▶ Information shown
^^^^^^^^^^^^^^^^

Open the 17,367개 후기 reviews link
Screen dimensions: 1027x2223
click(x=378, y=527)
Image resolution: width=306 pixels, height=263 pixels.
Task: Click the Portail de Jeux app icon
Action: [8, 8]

^^^^^^^^^^^^^^^^

▶ Required work
For each record above, output it exactly as written.

▶ Answer section
Open the 17,367개 후기 reviews link
Screen dimensions: 1027x2223
click(x=378, y=527)
Image resolution: width=306 pixels, height=263 pixels.
Task: Click the Portail de Jeux app icon
Action: [8, 8]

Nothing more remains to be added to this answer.